DI teen making great strides in high school cross country career
For now, he’s the answer to two Philip Simmons High School athletic trivia questions.
But there’s a chance Noah Ward, a rising sophomore, might be remembered as one of the Palmetto State’s best distance runners if he stays healthy, works hard and keeps a positive mental approach.
First, the trivia questions.
Who was the first PSHS athlete to earn all-state honors? The answer is Ward, who earned all-state in cross country last fall when he finished sixth in the state as a freshman.
Who was the first PSHS athlete to be crowned a state champ? The answer, once again, is Ward, who was the state champ in last May’s state track and field championships. He won the 1,600-meter run.
He will be a 10th grader at Philip Simmons, but already has a resume that would get most seniors an athletic scholarship.
He competed as an eighth-grader for Hanahan High. He finished sixth in the state in Class AAA cross country and won the 1,600 run.
He competed for the Iron Horses last year and finished fourth in cross country and repeated as a state champ in the 1,600 run.
He has a chance to win five state titles in the 1,600, and that would put him in elite company.

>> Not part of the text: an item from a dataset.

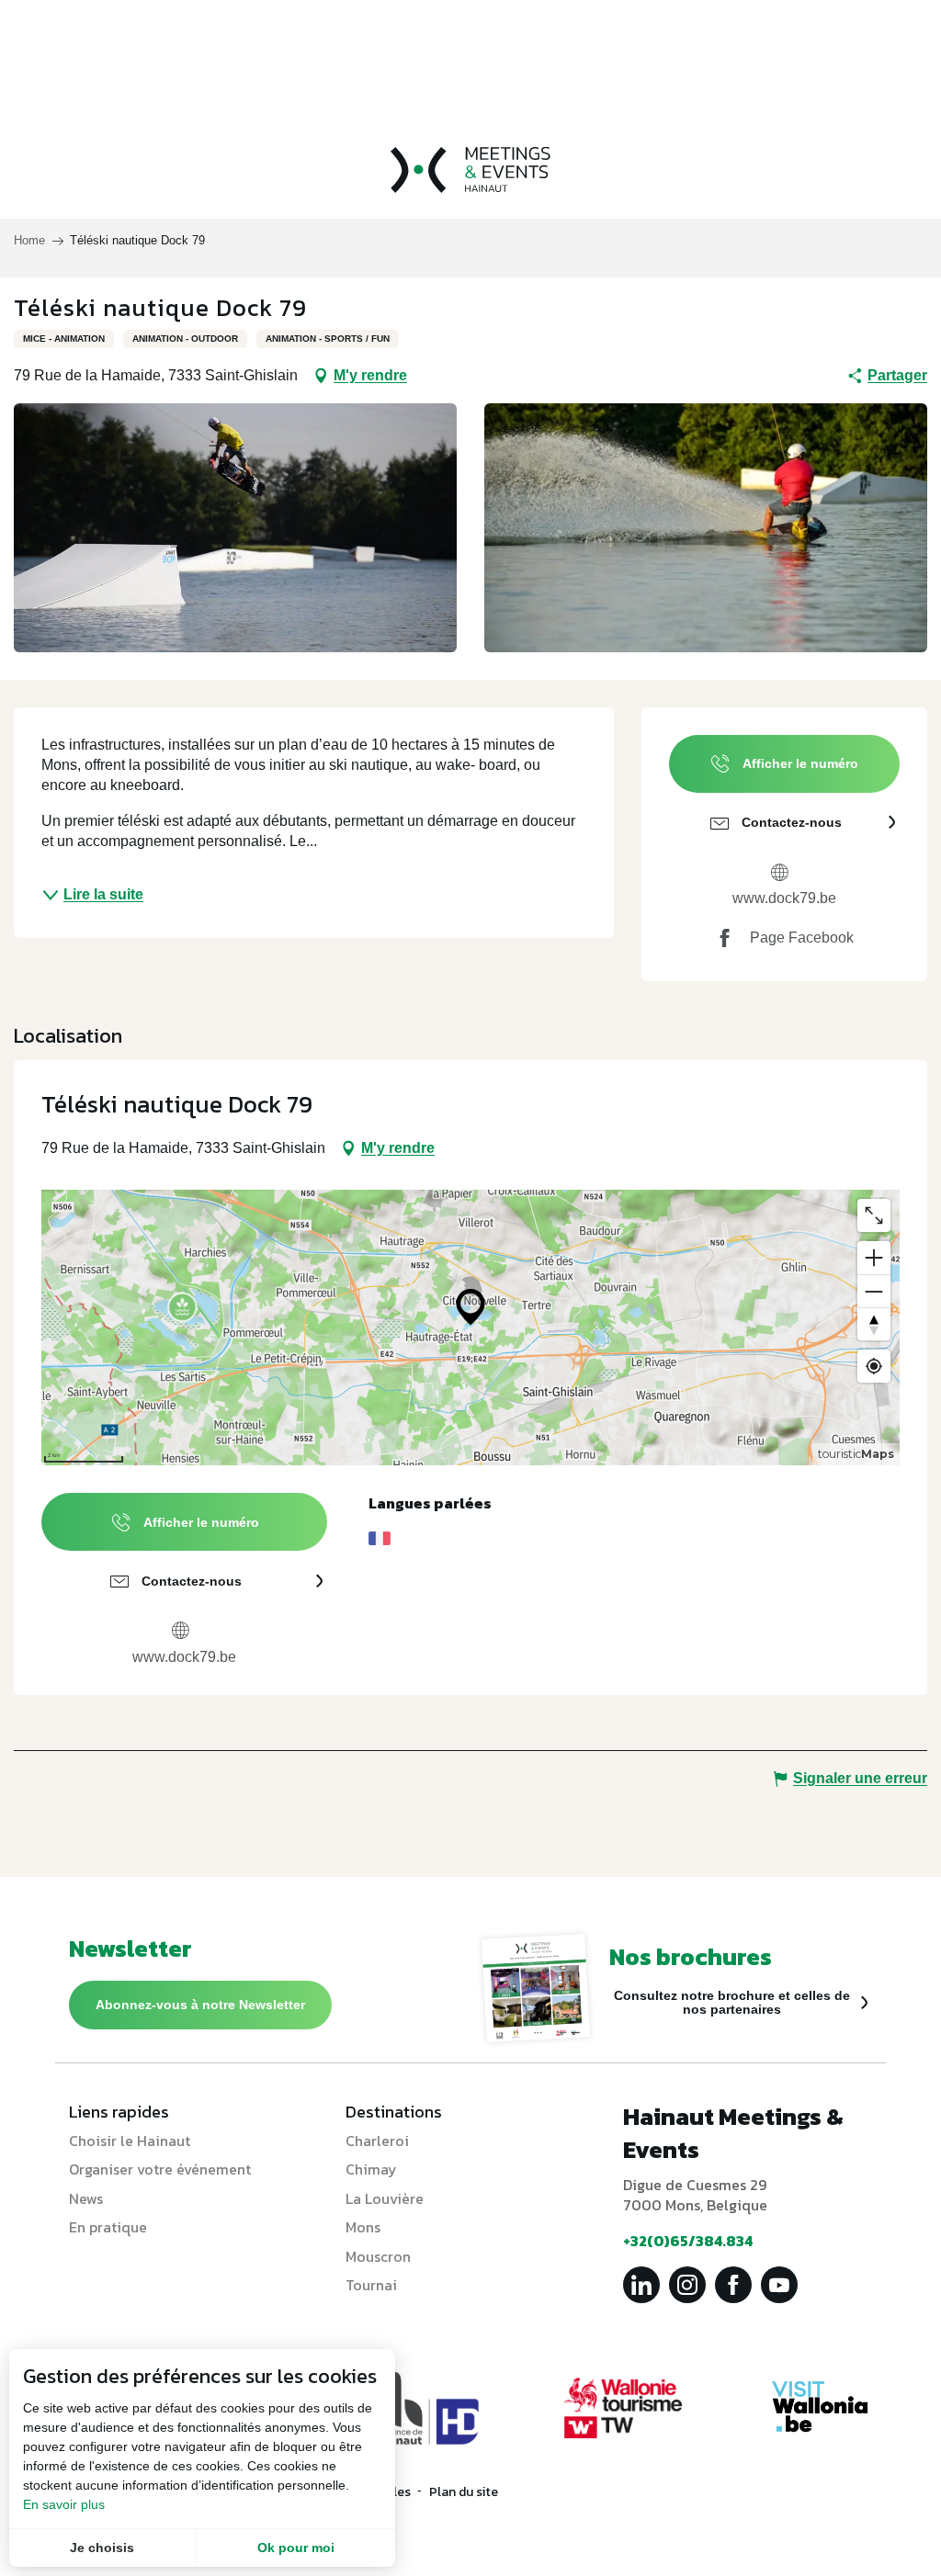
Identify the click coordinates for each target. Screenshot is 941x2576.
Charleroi (377, 2141)
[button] (235, 527)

“Oh yeah, that’s definitely a big goal,” said Ward, who also excels in the classroom with a 4.3 GPA. “To win in five state championships in one event, that’s a sick number. But that’s not the only reason it’s a goal. I know there’s someone who is always better and I can work hard to get better. I would also like to qualify for the national championships my junior and senior years.”
Ward was one of two Iron Horses to win state track titles on a mid-May day in Columbia. He ran the 1,600 in 4:19.64 to win and was fourth in the 800-meter run. Najhyjai Watson won the 400-meter dash, but her event was contested after Ward received his gold medal.
“We’re close, so I sort of joked around by saying I won mine first,” Ward said of his friendship with Watson. “But that was quite an accomplishment because she was only an eighth-grader.”
Ward said it was a different experience competing for the new Berkeley County school because it had no sports history.
“It was a little rough when we competed against teams like Hanahan and Bishop England, programs that have rich histories. Our team was really young, so I had to step up and be a leader and I was only in the eighth grade.”
But Ward could set the standard in the state as far as 1,600 runners are concerned, and that would give the Iron Horses a rich history.
But for now, he’s focused on the upcoming cross country season, which will commence later this month and conclude on a crisp November day in the Midlands.
You might see him running around Daniel Island to get ready. He’s the one who runs 50-55 miles each week to get better.
It’s too early to talk about the educational part of college, but he knows one thing.
“I want to run in college,” he said. “I want to step forward and see if I can compete nationally.”